Thierry Moreau thierry.moreau at connotech.com
Sun Jan 19 14:49:36 EST 2014


Jerry Leichter wrote:
> On Jan 18, 2014, at 1:07 PM, Bill Frantz wrote:
>>> Open question:  What do people think of the production of big important
>>> keys using the old compliance method of "must use a HSM" now ?
>> I have always looked at HSMs as black boxes built by people I don't trust. If I built it I would feel different, but you should be uncomfortable using my HSM. Getting mutually suspicious people to trust the same HSM is an interesting social/technical problem.
> I'd look at this differently:  Is there a construction that preserves the good properties of HSM's (potential for a very small attack surface) without the bad ones (you either have to trust a sealed box that someone else built, or be willing to create it yourself from scratch)?  If you look at this as analogous to network routing - where there is great utility in using the large number of "black box" routers out there to communicate, even if you don't trust any of them - then something akin to the construction of a mix suggests itself.  That is, could you define a standard interface to an HSM with the property that it's "securely composable":  You can combine a bunch of HSM's and get something with the same interface, but such that as long as at least one of the HSM's lives up to its security properties, the whole ensemble does?  Can you, under some assumption like "each box may be separately cheating, but they don't cooperate" get something even stronger?
> 
> It seems to me that such a thing should be possible, but it would take some work to actually formalize (a) the relevant security properties; (b) the HSM interface; and only then (c) the proof that what you have is, indeed, securely composable.
>                                                         -- Jerry

That's nice to dream of a "Multi-Party Computing HSM" (such concepts 
might already exist in the academic literature). But at the end of the 
journey, one party will be faced with the same initial dilemma: trust 
some vendor or build your own (OK each party *independently* faces the 
dilemma).

I once thought that there was substance in an HSM (assuming the HSM API 
could be made "secure" ...).

The more I think about it, the more I see the whole concept a mere 
social issue: irrespective of the technology, you end up trusting a -- 
socially acceptable -- organization operating the HSM.

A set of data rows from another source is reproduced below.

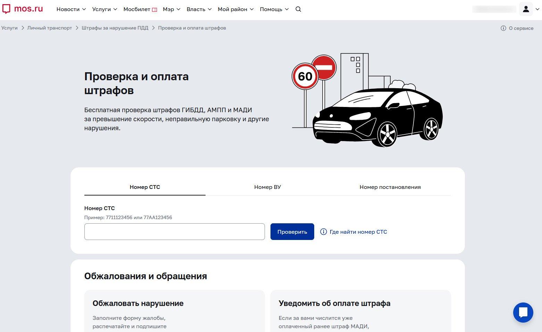Open the Мой район dropdown
The width and height of the screenshot is (542, 332).
pos(235,9)
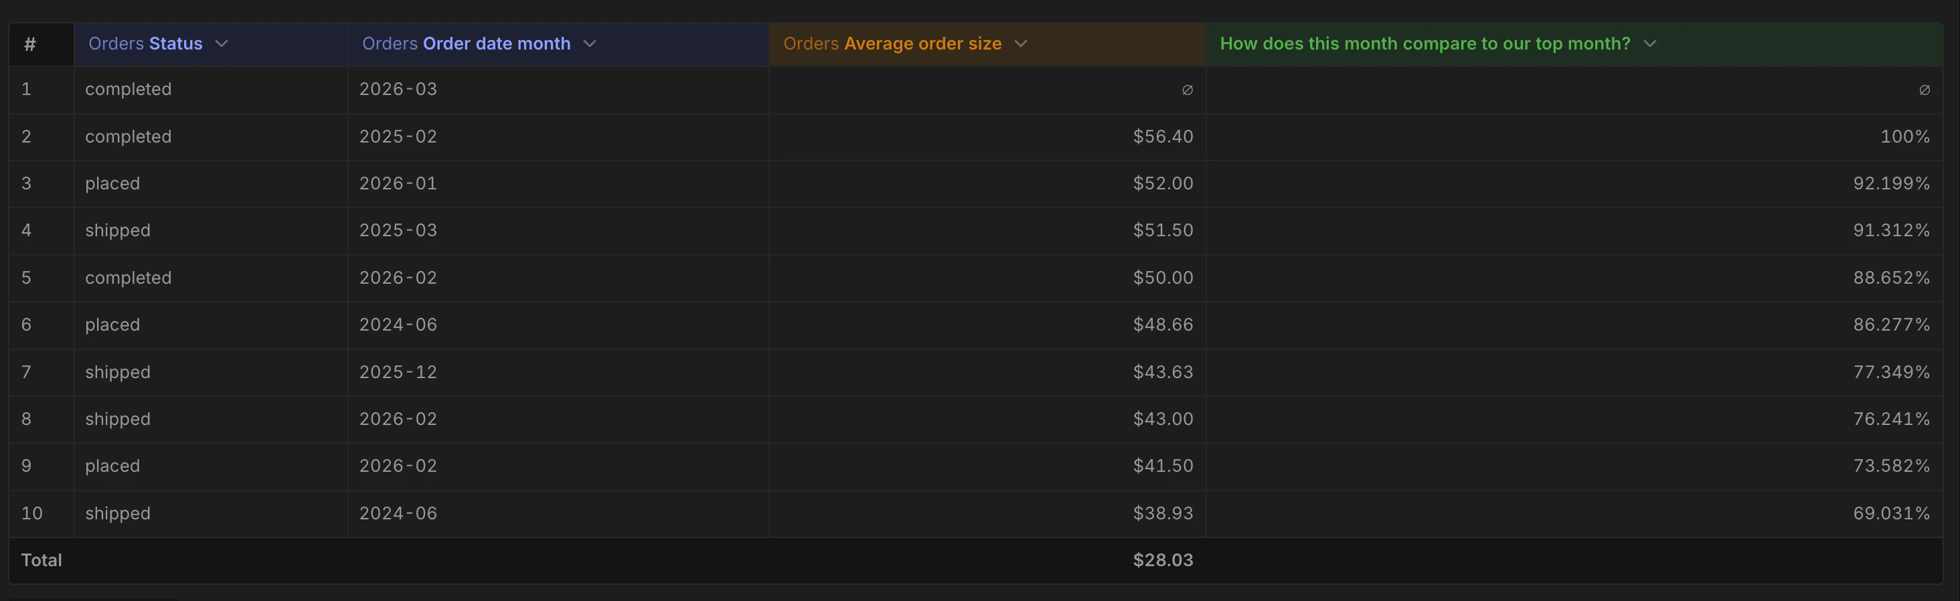The image size is (1960, 601).
Task: Click the 2024-06 date in row 6
Action: [x=398, y=324]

For an off-line HSM (one used in occasional "key ceremonies") the 
practical solution looks like a controlled Linux kernel plus minimal 
crypto utilities with multi-party key injection and secure destruction 
respectively opening and closing the key ceremony. Pick up the oldest 
hardware that supports your software. Side channel vulnerabilities 
handled by selecting the facilities where the ceremony occurs (more or 
less inhibiting paranoia operating here). The HSM concept turns into an 
organizational trust issue because the parties doing the key injections 
are now a critical point.

For an on-line HSM, you end up trusting the host applications making use 
of the HSM services, again a dependency on the operating organization.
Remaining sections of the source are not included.